If you’re interested in ways to bulk up your content authority know-how, here are a few things I’ve learned along the way.
Content Authority Basics
As a brand, how do you define content authority, or know you’ve earned it? The number of likes and shares on a blog post or video? Sales leads? More consistent web traffic from a key target market? Positive reviews and comments?
It’s important to clarify what content authority means to the business as a whole.
True content authority acts as its own growth engine. The content itself is useful and answers key questions in a powerful way that gets likes and shares now—and in the years to come. For example, I write a blog on creativity, and posts from two years ago are still being read, shared, and liked right now. The content is essential to my personal brand, and the blog gives traffic I don’t have to work for now, as I already shared the post when it was new.
Building content authority is about thinking long and short term. How can your brand look at a range of topics to answer questions in a way that’s evergreen and informative? What keywords are linked to the brand as cornerstone keywords that will remain consistent and relevant search terms? Are there industry insights content creators can pair with additional insight or knowledge and then share them freely?
Considering these aspects as important parts of content planning and development is what sets a brand up for strong, consistent visibility on search engines, in social media, and through web traffic that builds organically over time.
Ways to Create Content Authority
The path to content authority is about well-written and developed content as much as it’s about planning.
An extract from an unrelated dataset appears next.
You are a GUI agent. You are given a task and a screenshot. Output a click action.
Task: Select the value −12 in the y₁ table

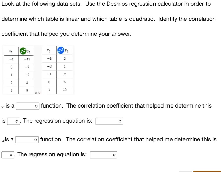[27, 59]

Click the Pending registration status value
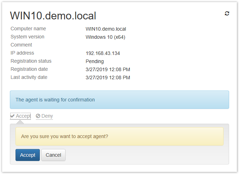pyautogui.click(x=95, y=61)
Real-time measurement tools make traffic data more prevalent, but it’s important to leverage it sooner during the strategic planning stage of asset development. This saves time and energy spent on content that’s not hitting key demographics and ensures content is more in alignment with what customers want from a brand presence.
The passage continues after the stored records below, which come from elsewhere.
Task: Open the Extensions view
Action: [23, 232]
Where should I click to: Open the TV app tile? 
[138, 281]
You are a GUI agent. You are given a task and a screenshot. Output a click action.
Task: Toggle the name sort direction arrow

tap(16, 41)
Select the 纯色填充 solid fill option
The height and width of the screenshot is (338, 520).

Here are some specific ways to leverage content into leadership status:
1. Refresh Your Point of View
As a brand, you probably already have a lot of content in play. Instead of jumping in to make more, take a fresh look at your brand with an outsider perspective. Then create niche content based on customer feedback, surveys, comments on social media posts, and other insights. Making more of the same, even if you already have earned some leadership recognition through content, is not as important as seeing things objectively to create fresh cornerstone content anchors.
2. Craft Consistency and Set Manageable Expectations
One of the easiest ways to become and remain an authority through content is to show up consistently. Develop an editorial calendar paired with a posting schedule and stick to it, whether you are sharing blogs, video content, or special offers to brand supporters. Create content that speeds up the buyer’s journey or fills in information gaps, while also making it interesting, informative, and easy to access. Don’t forget to address industry news and developments and play off of them within the content.
3. Teach through Content
There’s a reason YouTube is so popular: viewers know they can learn how to do something easily, quickly, and get both written and visual tutorials. Teaching through content is one of the easiest ways to connect, show off that your brand knows a thing or two, and empower customers. Choose relevant topics related to questions commonly featured in customer service transcripts or in social platforms, and create content-focused teaching tools based on direct questions or interests.
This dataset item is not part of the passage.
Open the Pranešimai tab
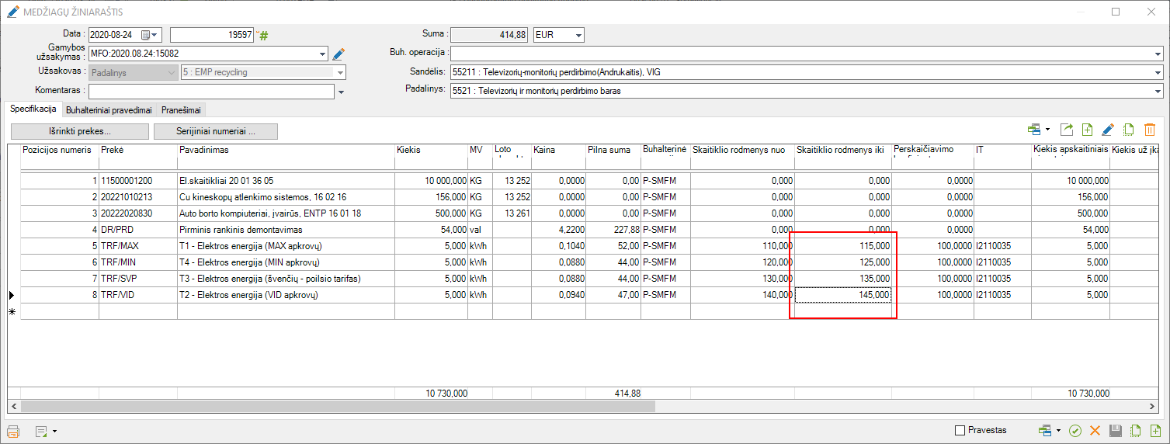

4. Diversify Engagement Opportunities
Mixing up what you share online is part of keeping engagement high. Include references and links to cornerstone content in fresh new pieces. Consider collaborating with industry influencers who have complimentary insights that can build on content you’ve already shared. Or, create a new collaborative content series with an influencer to serve as future cornerstone content.
5. Pinpoint and Review Authority Outlets
Building authority in the right places—and understanding why they’re good outlets to begin with—is key to crafting leadership through content.
Which social platforms are part of consistent outreach? Does the brand take time to engage with people on social media? What third-party outlets are credible spots for industry experts to gather or share information? Try LinkedIn or Medium to start.
6. Revisit Keywords Consistently
The beauty of marketing-based data is the that it allows a brand to learn more about what search words get customers to their web pages and which ones create the most traction towards a sale. It helps to mix up the standard keywords with seasonal, quarterly, or new industry terms.
Having clear data insights also offers up keywords that can be used to craft new informational, long-tail keyword phrases based on actual customer search terms.
Don’t be afraid to play with words and see what works. It’s easy enough to try out in a new blog post and see if it lands—before putting together a full-blown campaign around a specific keyword.
7. Create a Community and Contribute
A video is an easy way to jump in on a content trend and build authority online. Developing a web series that invites user feedback or hosting a webinar that features in-house employees sharing useful knowledge encourages audience participation and helps build community and authority through content. The social platforms tied to video content help with likes and shares and get it in front of people who didn’t even know they were interested in a specific topic. Mix it up with pre-recorded and streaming videos, and consider sharing the content in other formats like podcasts or PDFs.
With all of these content options to play with, it’s important to keep one thing in mind: always focus on how a piece of content can translate brand authority into action. It could be on a one-to-one level with potential or returning customers or by linking with other powerful brands that are complementary to yours
The overall goal is to take what you’re already knowledgeable about as a brand and use it to create a give-and-take that feels trustworthy and balanced. There’s nothing more powerful than delivering insights that empower customers, creating a memorable way for your brand to be seen as a reliable, quality resource and industry leader. It’s worked for me as a freelancer, and it can work for your brand, too!